One of his photographs shows a group of children in front of a trash-strewn hill. Another shows a man dismantling a car, possibly stolen. Yet another shows his grandmother sitting, surrounded by her grandchildren.
"I was out on the street, going everywhere with my camera, and I liked it a lot," a smiling Luis Abel says. "People even told me I looked like a reporter."
Some 40 photographs taken by Luis Abel, his sister Elvira and four of their cousins will be part of "Children of the Dump: Photographs by the Children of Tijuana's Municipal Dump," which runs through the end of the month at The Front, the cultural center run by Casa Familiar in San Ysidro.
View the photos at online at www.tijuanaproject.org.
The show, which made a stop at a Tijuana gallery recently, is part of "The Tijuana Project," a documentary that independent filmmaker John Sheedy has been shooting for almost two years about the children of the colonia Fausto González, site of the city's old municipal dump.
It was the children themselves who showed an interest in using still cameras, Sheedy says, proof that poverty is no enemy to creativity and talent.
"The children asked us if they could borrow the cameras for a while, to take pictures of their families and friends," he says.
The six children kept the cameras for a year, taking hundreds and hundreds of pictures of everyday life in the colonia.

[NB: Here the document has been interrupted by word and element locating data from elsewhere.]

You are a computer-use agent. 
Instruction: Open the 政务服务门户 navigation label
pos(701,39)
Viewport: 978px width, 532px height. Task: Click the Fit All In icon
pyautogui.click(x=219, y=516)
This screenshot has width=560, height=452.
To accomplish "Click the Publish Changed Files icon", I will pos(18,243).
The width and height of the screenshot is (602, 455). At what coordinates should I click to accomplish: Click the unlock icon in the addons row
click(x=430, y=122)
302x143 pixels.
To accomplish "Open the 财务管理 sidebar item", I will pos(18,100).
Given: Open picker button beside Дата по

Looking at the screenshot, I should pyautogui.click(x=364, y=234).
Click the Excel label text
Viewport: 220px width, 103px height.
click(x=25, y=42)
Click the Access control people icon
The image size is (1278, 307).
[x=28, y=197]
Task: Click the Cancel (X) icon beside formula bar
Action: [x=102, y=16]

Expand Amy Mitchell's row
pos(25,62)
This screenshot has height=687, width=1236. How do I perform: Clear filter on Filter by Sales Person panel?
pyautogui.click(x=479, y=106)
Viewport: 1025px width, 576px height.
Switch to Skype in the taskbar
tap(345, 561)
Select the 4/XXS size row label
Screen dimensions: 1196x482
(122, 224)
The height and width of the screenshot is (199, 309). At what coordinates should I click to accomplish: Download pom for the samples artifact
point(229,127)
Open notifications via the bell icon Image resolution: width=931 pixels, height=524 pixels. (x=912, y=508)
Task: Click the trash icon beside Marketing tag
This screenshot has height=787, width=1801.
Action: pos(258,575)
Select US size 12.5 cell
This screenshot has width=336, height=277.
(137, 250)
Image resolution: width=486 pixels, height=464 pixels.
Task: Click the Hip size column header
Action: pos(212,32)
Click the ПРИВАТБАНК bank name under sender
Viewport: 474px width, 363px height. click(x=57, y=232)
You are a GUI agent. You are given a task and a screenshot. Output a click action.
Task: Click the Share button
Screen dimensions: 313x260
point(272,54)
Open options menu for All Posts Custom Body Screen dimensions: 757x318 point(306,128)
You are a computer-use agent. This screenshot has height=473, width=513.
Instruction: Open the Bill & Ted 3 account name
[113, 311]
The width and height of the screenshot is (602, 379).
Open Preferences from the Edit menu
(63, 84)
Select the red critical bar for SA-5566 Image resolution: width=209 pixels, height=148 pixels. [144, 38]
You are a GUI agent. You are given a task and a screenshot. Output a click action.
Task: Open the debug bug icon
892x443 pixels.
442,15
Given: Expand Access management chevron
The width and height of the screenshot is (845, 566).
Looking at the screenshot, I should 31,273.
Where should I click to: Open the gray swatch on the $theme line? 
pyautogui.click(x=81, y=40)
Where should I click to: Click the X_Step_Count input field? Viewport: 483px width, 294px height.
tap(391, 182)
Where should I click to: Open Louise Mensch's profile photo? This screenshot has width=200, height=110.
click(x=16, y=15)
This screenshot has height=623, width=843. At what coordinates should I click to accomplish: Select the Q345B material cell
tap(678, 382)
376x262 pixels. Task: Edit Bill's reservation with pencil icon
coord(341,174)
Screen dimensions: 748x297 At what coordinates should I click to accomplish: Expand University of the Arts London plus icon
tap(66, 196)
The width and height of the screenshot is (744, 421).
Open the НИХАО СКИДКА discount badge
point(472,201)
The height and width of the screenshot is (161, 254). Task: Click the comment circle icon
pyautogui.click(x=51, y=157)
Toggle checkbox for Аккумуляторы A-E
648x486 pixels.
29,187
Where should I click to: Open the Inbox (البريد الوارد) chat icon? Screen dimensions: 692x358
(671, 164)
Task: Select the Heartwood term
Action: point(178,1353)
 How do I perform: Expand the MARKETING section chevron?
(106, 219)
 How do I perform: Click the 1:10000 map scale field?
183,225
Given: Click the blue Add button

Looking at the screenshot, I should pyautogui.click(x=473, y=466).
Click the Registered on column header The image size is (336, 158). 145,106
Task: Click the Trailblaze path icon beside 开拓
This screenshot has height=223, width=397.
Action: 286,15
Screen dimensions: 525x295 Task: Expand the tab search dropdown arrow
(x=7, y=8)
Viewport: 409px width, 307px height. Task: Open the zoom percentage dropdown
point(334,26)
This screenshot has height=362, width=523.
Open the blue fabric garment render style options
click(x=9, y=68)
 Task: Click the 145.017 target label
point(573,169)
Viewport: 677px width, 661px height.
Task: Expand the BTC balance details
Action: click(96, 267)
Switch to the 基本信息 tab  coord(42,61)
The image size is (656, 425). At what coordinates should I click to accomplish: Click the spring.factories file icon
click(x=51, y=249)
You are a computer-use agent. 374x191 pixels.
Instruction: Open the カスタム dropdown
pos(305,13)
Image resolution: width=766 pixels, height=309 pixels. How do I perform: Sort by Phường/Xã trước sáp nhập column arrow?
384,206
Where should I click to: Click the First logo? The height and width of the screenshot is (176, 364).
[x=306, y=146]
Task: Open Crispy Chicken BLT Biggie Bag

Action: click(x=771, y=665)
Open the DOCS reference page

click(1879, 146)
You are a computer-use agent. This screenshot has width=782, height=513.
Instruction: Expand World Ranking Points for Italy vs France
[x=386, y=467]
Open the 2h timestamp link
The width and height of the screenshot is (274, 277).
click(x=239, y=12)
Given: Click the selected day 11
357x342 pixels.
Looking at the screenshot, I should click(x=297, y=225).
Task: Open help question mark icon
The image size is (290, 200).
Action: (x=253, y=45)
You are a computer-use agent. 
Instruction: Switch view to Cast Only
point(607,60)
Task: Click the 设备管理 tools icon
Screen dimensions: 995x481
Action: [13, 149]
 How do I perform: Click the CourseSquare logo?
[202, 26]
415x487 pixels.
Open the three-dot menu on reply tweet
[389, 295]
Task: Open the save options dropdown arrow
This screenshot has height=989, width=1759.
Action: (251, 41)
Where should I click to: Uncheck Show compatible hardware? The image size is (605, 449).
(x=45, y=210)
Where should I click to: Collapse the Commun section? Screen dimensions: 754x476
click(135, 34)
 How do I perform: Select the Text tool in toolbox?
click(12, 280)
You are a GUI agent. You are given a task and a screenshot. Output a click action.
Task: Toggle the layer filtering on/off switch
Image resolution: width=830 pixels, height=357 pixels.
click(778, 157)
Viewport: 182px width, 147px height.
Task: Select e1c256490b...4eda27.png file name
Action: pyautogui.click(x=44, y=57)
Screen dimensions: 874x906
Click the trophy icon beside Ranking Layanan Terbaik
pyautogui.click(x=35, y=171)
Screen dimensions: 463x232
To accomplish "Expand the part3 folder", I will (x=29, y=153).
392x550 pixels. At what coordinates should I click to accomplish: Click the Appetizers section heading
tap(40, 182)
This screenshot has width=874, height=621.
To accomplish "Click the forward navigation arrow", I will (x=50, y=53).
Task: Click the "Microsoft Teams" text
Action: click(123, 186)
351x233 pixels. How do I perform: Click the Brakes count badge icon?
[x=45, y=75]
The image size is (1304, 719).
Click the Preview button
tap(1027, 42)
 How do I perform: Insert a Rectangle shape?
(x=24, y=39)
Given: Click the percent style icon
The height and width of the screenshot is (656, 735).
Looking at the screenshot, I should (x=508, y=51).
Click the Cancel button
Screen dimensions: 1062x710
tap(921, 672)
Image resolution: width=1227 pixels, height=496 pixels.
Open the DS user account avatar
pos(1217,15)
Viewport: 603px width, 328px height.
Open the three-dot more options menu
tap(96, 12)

The experience of taking their own photographs was a ray of hope for these kids, who live in makeshift houses of cardboard, metal sheets and bits of lumber, says Sheedy, who lives in Durango, Colo., and comes to Tijuana every month to work on the documentary.
"When you grow up next to an old dump and your parents make their living by going through the trash, looking for things to sell, the future doesn't seem very promising," he says. "For these children, art, photography, really is something that will help set goals outside the dump."
José Adán Ramírez, Luis Abel's cousin, says the ideas for his pictures would just come to him.
"I'd be walking down the street and all of a sudden I'd want to take pictures of the houses, of the other kids," says José Adán, 11, nicknamed "El Chapo," or Shorty.